Let's begin 2013 by trying something different.
When George Santayana observed that those who cannot learn from history are doomed to repeat it, he was talking about big things and large arcs of time. If we don’t study the conditions that led to, say, the downfall of the Roman Empire, we risk losing our own nation.
But lessons can also be learned from less momentous things and smaller arcs of time. As we say goodbye to 2012, for example, we might call it the Year of the Status Quo. The lesson learned might be that recognizing a wrong path is only the first part of the job – we must then take active steps to change paths. But voters last year, after complaining loudly about the lousy state of affairs, then cast their ballots in precisely the way guaranteed to keep the state of affairs exactly as is.
In Indiana, that meant keeping Republicans in charge of the governor’s office and both houses of the General Assembly – and even adding a few more Republicans to the House to prevent Democrats from walking out. It meant kicking out Tony Bennett as superintendent of public instruction – too many radical ideas! – and putting in Democrat Glenda Ritz to achieve stalemate with GOP legislators. It meant punishing Richard Mourdock both for his extremist tea party intentions and for defeating kindly, moderate Richard Lugar.

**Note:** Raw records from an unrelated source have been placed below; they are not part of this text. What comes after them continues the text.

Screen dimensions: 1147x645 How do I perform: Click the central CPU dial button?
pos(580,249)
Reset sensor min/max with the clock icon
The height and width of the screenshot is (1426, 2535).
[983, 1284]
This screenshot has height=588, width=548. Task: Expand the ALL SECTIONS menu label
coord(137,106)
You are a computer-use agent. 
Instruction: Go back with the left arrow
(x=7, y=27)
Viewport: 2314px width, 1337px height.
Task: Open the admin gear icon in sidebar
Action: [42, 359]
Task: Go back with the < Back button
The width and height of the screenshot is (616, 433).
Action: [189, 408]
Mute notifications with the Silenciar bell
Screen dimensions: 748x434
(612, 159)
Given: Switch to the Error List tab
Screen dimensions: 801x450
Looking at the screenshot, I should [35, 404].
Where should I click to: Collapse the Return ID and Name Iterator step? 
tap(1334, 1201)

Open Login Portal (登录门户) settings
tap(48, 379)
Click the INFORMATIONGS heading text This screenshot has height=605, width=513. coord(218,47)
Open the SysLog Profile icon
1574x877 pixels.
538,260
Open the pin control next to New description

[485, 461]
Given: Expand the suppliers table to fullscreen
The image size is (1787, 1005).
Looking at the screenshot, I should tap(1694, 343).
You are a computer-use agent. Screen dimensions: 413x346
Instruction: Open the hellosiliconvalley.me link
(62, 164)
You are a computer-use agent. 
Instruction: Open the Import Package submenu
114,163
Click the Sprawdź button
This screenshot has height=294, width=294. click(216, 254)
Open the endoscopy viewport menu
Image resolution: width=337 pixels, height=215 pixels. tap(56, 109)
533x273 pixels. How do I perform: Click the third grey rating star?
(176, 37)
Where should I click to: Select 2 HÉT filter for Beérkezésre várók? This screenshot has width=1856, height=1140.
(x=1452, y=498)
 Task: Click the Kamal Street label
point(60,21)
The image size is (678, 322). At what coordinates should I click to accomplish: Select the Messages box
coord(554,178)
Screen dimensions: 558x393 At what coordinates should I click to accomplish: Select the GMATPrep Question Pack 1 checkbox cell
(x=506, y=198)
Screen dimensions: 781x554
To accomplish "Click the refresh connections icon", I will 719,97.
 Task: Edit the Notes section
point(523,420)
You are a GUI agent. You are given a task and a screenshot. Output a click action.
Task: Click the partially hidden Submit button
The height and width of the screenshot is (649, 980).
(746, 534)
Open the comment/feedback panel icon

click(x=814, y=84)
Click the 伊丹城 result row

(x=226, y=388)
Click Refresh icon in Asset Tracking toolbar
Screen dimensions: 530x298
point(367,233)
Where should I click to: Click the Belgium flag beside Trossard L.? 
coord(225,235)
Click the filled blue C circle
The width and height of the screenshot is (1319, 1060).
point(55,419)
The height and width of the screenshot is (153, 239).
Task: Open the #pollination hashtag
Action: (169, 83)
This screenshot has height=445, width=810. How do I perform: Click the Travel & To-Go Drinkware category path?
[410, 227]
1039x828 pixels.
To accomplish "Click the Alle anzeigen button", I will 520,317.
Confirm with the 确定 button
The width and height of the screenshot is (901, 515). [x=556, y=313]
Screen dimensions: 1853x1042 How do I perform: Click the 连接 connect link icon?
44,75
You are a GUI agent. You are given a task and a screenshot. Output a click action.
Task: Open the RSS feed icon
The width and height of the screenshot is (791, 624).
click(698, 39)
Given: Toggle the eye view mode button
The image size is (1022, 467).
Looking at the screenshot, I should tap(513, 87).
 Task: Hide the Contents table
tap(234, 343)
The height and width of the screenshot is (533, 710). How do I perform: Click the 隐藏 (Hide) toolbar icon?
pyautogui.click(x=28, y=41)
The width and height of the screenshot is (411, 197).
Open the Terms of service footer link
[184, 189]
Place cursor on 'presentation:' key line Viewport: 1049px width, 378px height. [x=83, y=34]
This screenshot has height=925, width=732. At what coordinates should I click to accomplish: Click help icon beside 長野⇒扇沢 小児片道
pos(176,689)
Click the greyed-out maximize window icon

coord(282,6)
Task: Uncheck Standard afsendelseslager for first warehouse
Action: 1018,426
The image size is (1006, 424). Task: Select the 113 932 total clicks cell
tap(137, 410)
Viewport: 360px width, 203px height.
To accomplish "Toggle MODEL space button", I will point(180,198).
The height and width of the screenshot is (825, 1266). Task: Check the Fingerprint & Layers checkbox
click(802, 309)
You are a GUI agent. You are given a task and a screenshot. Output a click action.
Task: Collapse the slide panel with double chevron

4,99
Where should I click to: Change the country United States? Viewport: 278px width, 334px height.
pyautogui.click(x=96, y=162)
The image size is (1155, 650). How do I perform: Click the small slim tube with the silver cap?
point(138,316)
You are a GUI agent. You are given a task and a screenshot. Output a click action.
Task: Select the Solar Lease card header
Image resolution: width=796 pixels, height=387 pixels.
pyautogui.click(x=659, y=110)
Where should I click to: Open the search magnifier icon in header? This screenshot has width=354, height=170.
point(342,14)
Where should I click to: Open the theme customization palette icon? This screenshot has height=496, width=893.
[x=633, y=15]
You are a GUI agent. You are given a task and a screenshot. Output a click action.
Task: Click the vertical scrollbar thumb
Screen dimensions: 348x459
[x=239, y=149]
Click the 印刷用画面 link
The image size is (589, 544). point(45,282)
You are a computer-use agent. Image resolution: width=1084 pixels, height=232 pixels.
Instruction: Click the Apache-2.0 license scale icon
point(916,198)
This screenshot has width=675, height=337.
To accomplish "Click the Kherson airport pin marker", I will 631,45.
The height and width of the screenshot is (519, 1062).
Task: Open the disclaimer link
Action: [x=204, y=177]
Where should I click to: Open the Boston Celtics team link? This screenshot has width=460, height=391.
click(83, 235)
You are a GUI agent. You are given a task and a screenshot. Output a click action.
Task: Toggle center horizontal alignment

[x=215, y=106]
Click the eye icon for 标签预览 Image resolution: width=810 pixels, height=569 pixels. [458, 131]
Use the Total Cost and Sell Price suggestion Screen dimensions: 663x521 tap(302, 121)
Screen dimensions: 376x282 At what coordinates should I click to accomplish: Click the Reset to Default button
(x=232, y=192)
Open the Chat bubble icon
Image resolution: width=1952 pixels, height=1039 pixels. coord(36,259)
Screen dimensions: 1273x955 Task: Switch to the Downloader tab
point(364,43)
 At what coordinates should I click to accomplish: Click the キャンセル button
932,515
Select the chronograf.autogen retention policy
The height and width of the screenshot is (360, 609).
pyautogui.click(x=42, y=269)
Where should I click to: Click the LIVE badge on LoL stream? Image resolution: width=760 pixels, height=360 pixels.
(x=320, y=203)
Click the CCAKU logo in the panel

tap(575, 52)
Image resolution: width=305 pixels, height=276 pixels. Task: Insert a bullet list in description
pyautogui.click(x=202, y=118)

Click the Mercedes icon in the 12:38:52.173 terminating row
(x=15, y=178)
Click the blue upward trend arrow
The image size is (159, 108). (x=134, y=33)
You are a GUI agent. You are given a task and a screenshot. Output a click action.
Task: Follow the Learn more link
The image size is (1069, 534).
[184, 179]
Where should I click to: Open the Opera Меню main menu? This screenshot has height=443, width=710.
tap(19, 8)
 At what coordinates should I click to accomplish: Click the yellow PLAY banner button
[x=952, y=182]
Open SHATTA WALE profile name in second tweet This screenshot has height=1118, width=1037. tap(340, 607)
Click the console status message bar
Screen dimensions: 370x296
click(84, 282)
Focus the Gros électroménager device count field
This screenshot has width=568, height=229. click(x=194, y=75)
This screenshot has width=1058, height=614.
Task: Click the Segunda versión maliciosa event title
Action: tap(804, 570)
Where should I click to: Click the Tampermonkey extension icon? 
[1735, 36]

Nationwide, they complained about the worst economy since the Depression, then re-elected the president whose efforts helped create it and whose policies will certainly prolong it. They spoke out against government deficits and the unsustainable debt, then gave the House a GOP majority again, guaranteeing a continued gridlock that will result in an even bigger government that spends even more – inertia is powerful.
Sometimes we fear movement because we’re OK where we are – not ecstatic but at least content. Sometimes even when things aren’t going well, we fear the devil we don’t know over the one we already have. And sometimes we stay where we are because that’s the easiest thing to do.
But growth only comes from change; we have to risk making things worse to make them better. The start of a new year is a chance to take those risks.
So, happy 2013. Go do something different.